BOULDER — In the enclave of Boulder — where crime stories seem to take on a life of their own — the University of Colorado recruiting scandal and the JonBenet Ramsey murder investigation were destined to collide.
Using the withdrawal of District Attorney Mary Keenan from the CU case as ammunition, a man who seems obsessed with all things Ramsey has asked that Gov. Bill Owens assign a special prosecutor to the 6-year-old girl’s 1996 murder.
Fleet White, the former best friend of John Ramsey, claims that Keenan should be removed from the Ramsey case for the same reasons a special prosecutor was appointed to look into improprieties allegedly committed by CU football players and recruits.
Keenan said the Ramsey case “belongs to Boulder” and that comparisons to the CU case are not relevant.
“(White) is making an analogy, but it doesn’t really fit,” Keenan said Tuesday.
Owens’ spokeswoman Kristen Hubbell said Tuesday the governor stands by a special commission’s finding in 1999 that recommended against a special prosecutor.
“At this time the governor is not going to appoint a special prosecutor in the JonBenet Ramsey case,” Hubbell said.
In February, Owens assigned Attorney General Ken Salazar to take the lead in the CU investigation after a firestorm erupted when a deposition from Keenan was released in which she accused CU of using sex and alcohol to lure recruits.
The deposition was taken as part of a lawsuit against the university filed by former CU student Lisa Simpson, who claims she was raped by football players and recruits at a Dec. 7, 2001, off-campus party.
Keenan asked that a special prosecutor take over for her “to ensure public confidence in the criminal process.”
She said that her role as a witness in the Simpson case could undermine “complete confidence in the outcome of any criminal investigations if ultimate decisions as to whether to prosecute are made solely by my office.”

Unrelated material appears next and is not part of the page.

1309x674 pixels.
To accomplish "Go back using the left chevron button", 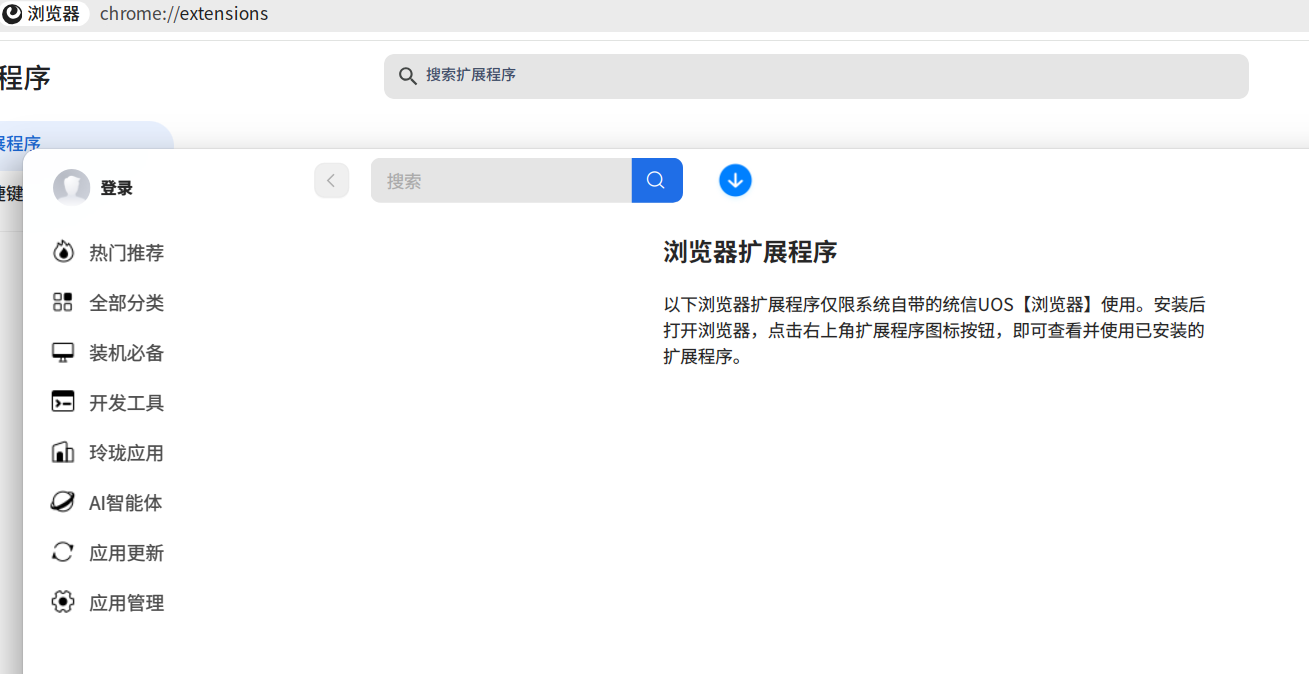I will (x=331, y=181).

White, who has asked several times that the governor appoint a special prosecutor, claims that Keenan’s potential involvement in a lawsuit against Fox News by the Ramseys should also result in her removal. John and Patsy Ramsey are suing Fox News after the network fingered their son as JonBenet’s killer.

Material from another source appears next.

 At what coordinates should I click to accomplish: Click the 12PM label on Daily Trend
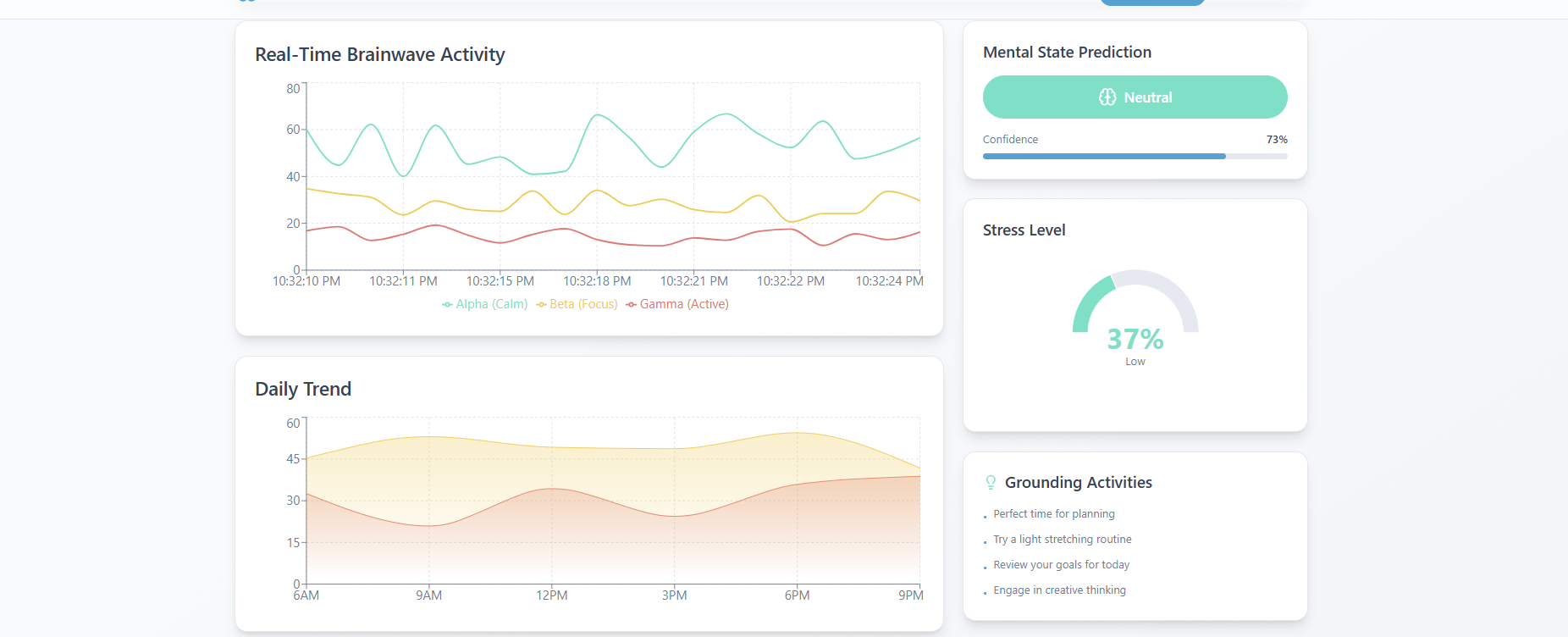point(552,595)
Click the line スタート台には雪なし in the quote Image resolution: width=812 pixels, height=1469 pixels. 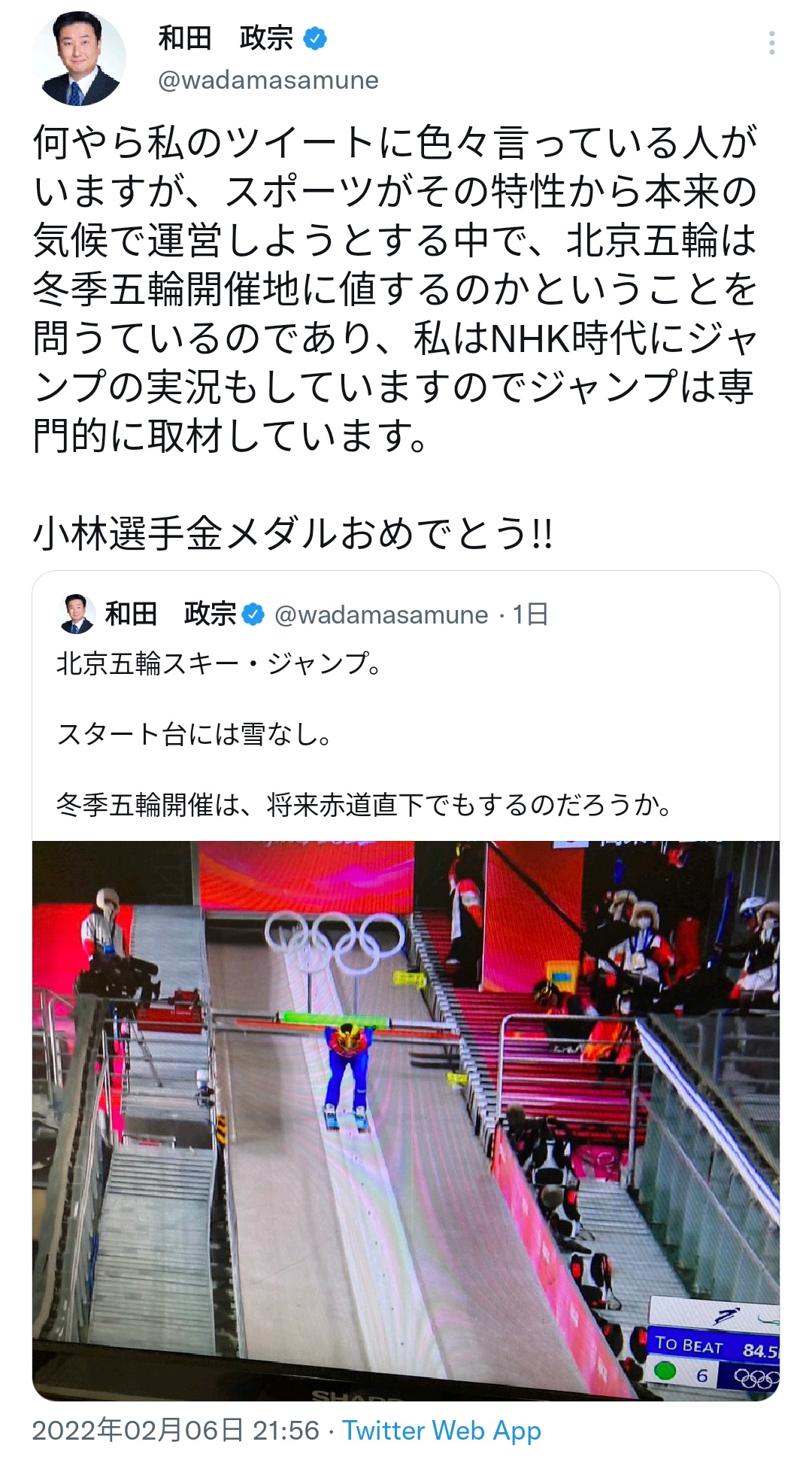coord(194,734)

Keenan might end up a witness in that case because of her statements that support “an intruder theory,” which would exonerate members of the Ramsey family.
In letters to Owens and Keenan, White — who communicates to the media only through fax — claims that Keenan’s involvement in the Fox lawsuit would hurt the Ramsey investigation. In March, Fleet White, and his wife, Priscilla, met with Owens’ lawyers to express their concerns. In the meeting and in the letters, White said the outcome of the Ramsey case is more important to the state than the CU investigation.
“One involved questionable, unsubstantiated or non-prosecutable allegations of sexual assault involving adults; the other involves the abuse torture and homicide of a six-year-old child,” White wrote. “There is absolutely no doubt as to which case represents the greatest threat to the public’s respect and confidence in the criminal justice system.”
White said since his meeting with Owens’ staff, the governor has not responded to his request for a special prosecutor.
Keenan said a special prosecutor in the CU case was appropriate because CU is a state institution and the case involves multiple jurisdictions. She said that the media coverage also was causing a perception that she was biased against the university.
Hubbell pointed out that Keenan herself asked for a special prosecutor to look into the allegations against CU and echoed Keenan’s multi-jurisdiction argument.
Keenan said the Ramsey case is in good hands with the team of investigators she has assembled.
Late last year, DNA found in the underwear that JonBenet Ramsey was wearing when she was murdered was submitted to the FBI’s national DNA databank.
“We will keep on it as long as we feel we are making forward progress,” Keenan said.
White has been involved in the Ramsey case since day one. He was with John Ramsey when JonBenet’s body was found in the wine cellar of the Ramseys’ home, and at first he supported John and Patsy Ramsey’s claims of innocence.
At some point, White became convinced of their guilt and started a campaign to have the governor remove former District Attorney Alex Hunter and appoint an independent prosecutor to the case.
In October 2001, White was sentenced to 30 days in jail by a Jefferson County judge after he ignored two subpoenas in a Ramsey-related trial.